The term limit was introduced by Deng mainly to thwart reappearance of the excesses of a lifetime authoritarian ruler. It principally referred to Mao Tse-tung's catastrophic political drive with his topsy-turvy Cultural Revolution throughout 1966-76.
The state media claimed that the latest revision is aimed at bringing the office of the president to conform to the Xi Jinping's two other simultaneous commanding positions which do not enforce any term limits. The media also celebrated the remarkable nationalistic amendment of the constitution and emphasised that it will enable the Chinese people to achieve their goal of a "great modern socialist country".
The Shanghai Daily (March 12) held that "China's National People's Congress…. enshrined Xi Jinping Thought on Socialism with Chinese Characteristics for a New Era in the country's Constitution… codifying its guiding role".
Thus, Xi's ideology was written in the preamble of the constitution along with other special theories as a guide to China's domestic and global policies, actions, and strategies. Analysts think 'lifetime' Presidency of Xi may transform China for better or worse.
Since there is no provision for a debate or discussion in the Chinese parliament, the amendment was passed through enthusiastic support. It is reported that only two of the 2,964 deputies present voted against the constitutional amendment, three others refrained and one invalid vote giving Xi 3958 votes. That means amendment to the constitution received 99.79 per cent of the votes cast.
The revision of the constitution was widely predictable as the NPC has never rejected a resolution of the Chinese Communist Party during the past 64 years.
In fact, with vast powers, as the Chairman of the Central Military Commission and General Secretary of the Chinese Communist Party, President Xi himself directed the amendment to the constitution. Thus, the approval by the NPC was merely symbolic and formality. Possibly, Xi wanted to display to the world that the endorsement reflects the general "will of the people" of China.
However, there has been worldwide dismay as many bluntly criticised the constitutional amendment and strongly voiced their concerns. Critics abroad have described it as power grabs. They believe unrestrained 'one-person rule' is likely to end in disaster as it happened with China's Mao Tse-tung who spearheaded the country's communist revolution. Analysts think 'lifetime presidency' of Xi may transform China for better or worse.
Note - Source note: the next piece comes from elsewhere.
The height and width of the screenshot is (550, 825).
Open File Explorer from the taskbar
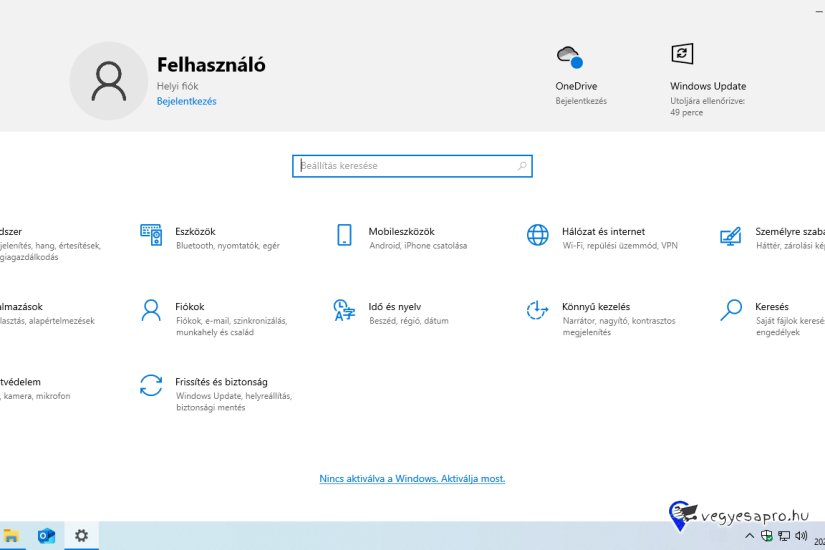(11, 536)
China's neighbours, particularly India, Japan, Vietnam, and South Korea, and also its adversaries are naturally worried about an assertive China under President Xi. They are concerned about powerful China's growing role, assertiveness and strategic competition amidst US President Trump's mixed signals in the region.
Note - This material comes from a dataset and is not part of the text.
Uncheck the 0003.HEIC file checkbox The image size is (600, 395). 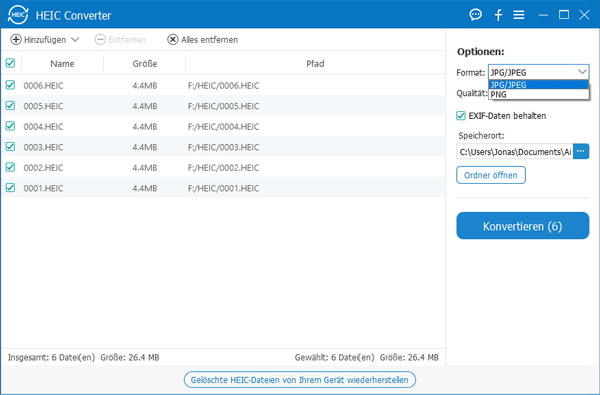coord(10,147)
This change in the constitution is undoubtedly a dramatic modification in the Chinese national government and politics in decades. Most critics have reacted sharply as if China were a democratic country and this histrionic change signalled to authoritarianism. But China has never been a democratic country in the usual Western sense; it is a one-party state with some competition within the party. This revision to the constitution has effectively removed whatever inner-party competition there was, and President Xi has successfully prevented the possibility of party-political challenges against him for at least one more decade.
Analysts firmly believe that China will continuously remain as a predominantly one-party state, but with this change, there will also be 'one-man rule' in the foreseeable future. In addition, Chinese domestic politics will probably remain safe and stabilised at least through to 2021 anniversary of the Communist Party of China.
But some core questions remains: What is President Xi's new strategic plan in the Chinese as well as global politics? Does he merely intend to ensure the communist party's continued rule? Will he be more assertive or diplomatic in extending China's geopolitical and economic interests? The China watchers of the world will closely watch the 'one-man rule', celebrated with three most powerful state positions of China without dissent.
Dr. Kamal Uddin Ahmed is a former Professor and Chairman, Department of Political Science, University of Dhaka.